▶ Exercise goal
Report each line of the data below in which "input" appears.

⁂

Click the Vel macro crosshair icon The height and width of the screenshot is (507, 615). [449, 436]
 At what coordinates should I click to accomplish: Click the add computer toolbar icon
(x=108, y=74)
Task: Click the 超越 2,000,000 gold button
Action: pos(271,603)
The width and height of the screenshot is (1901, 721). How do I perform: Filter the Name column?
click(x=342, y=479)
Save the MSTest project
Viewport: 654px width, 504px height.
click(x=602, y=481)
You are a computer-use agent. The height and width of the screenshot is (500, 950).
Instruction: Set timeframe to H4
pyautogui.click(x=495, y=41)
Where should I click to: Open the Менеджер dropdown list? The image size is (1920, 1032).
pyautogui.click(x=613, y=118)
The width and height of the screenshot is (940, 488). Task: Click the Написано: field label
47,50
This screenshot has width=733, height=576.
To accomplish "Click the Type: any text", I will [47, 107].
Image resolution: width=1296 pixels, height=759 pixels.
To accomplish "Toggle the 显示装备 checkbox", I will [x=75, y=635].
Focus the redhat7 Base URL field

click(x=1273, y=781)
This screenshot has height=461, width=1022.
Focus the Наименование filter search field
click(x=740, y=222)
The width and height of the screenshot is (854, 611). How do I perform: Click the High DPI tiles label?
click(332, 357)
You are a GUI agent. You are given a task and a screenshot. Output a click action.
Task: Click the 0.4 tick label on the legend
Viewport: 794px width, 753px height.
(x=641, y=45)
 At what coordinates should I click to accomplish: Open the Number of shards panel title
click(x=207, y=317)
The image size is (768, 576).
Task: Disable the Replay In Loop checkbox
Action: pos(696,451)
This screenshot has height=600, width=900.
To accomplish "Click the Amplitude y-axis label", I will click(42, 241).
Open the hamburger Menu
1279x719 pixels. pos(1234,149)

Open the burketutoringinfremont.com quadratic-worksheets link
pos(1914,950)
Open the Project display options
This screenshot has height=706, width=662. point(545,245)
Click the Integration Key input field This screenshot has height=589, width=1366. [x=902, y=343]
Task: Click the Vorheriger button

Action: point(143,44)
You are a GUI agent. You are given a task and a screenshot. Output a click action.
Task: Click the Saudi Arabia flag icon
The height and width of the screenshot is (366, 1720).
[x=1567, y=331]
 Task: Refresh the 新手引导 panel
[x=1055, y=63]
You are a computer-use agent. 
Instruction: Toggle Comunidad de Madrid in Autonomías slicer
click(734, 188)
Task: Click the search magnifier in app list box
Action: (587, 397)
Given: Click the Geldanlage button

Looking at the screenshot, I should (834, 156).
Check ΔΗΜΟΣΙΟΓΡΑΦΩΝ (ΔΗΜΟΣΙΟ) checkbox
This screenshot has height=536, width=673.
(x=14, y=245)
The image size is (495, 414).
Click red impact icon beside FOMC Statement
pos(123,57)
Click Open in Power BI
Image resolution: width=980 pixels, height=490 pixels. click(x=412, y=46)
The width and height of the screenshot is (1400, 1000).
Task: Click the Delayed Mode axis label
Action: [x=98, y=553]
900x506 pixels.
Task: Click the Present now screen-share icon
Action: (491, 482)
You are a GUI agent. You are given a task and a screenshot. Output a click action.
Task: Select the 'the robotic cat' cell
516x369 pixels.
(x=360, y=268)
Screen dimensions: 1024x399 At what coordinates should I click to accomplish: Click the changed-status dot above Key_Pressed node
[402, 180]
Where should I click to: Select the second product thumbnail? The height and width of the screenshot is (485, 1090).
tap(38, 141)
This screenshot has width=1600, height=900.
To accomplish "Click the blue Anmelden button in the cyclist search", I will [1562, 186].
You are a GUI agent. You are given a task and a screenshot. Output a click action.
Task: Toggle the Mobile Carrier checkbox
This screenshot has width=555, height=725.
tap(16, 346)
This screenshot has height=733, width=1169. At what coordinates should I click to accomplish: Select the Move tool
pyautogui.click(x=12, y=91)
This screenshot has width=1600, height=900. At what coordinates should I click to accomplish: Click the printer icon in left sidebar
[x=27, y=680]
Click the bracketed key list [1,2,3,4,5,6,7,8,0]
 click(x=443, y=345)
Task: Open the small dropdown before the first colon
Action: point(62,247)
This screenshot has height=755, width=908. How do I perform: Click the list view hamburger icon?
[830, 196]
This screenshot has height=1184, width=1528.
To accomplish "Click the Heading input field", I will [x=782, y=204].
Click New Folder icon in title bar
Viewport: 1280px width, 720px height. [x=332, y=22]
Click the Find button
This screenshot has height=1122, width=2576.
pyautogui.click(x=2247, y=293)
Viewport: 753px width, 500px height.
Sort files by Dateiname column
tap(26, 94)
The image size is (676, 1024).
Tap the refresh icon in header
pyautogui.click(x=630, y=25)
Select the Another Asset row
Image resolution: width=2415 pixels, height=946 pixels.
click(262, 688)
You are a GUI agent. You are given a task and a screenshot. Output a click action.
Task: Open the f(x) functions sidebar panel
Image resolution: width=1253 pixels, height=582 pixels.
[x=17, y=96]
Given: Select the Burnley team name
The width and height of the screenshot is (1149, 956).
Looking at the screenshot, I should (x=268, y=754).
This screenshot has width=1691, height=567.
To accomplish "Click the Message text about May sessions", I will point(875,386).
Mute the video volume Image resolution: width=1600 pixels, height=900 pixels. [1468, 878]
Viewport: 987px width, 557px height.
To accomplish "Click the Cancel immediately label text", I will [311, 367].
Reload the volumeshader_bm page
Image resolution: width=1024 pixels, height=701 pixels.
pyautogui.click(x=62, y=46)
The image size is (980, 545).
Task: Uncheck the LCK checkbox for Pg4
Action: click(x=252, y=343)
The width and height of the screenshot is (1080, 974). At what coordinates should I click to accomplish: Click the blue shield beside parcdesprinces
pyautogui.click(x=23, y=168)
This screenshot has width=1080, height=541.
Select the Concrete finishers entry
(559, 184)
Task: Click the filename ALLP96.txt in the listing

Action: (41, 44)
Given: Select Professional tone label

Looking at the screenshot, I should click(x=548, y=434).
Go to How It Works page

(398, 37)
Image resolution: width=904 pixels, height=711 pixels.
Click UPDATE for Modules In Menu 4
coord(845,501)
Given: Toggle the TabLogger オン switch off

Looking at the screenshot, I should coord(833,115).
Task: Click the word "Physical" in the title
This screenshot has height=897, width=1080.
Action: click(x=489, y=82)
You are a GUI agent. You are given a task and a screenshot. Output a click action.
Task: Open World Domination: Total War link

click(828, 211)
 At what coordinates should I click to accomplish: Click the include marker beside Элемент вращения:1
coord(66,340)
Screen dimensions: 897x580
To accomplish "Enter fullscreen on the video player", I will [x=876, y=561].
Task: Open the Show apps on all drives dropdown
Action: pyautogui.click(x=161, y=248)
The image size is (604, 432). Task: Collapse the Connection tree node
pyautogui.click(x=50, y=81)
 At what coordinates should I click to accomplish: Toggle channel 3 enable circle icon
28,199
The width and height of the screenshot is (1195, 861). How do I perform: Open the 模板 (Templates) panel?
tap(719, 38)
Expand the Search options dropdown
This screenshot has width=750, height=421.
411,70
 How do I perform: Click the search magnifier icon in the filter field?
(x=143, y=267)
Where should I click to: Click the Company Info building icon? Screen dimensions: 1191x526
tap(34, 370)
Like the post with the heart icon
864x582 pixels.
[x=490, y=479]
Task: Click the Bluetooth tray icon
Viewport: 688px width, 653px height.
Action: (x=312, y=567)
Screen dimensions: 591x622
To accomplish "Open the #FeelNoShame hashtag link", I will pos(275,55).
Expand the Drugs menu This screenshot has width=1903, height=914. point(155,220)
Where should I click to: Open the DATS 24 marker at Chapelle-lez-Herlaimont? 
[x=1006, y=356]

⁂

▶ Exercise answer
Click the Integration Key input field This screenshot has height=589, width=1366. [x=902, y=343]
To accomplish "Click the Heading input field", I will [x=782, y=204].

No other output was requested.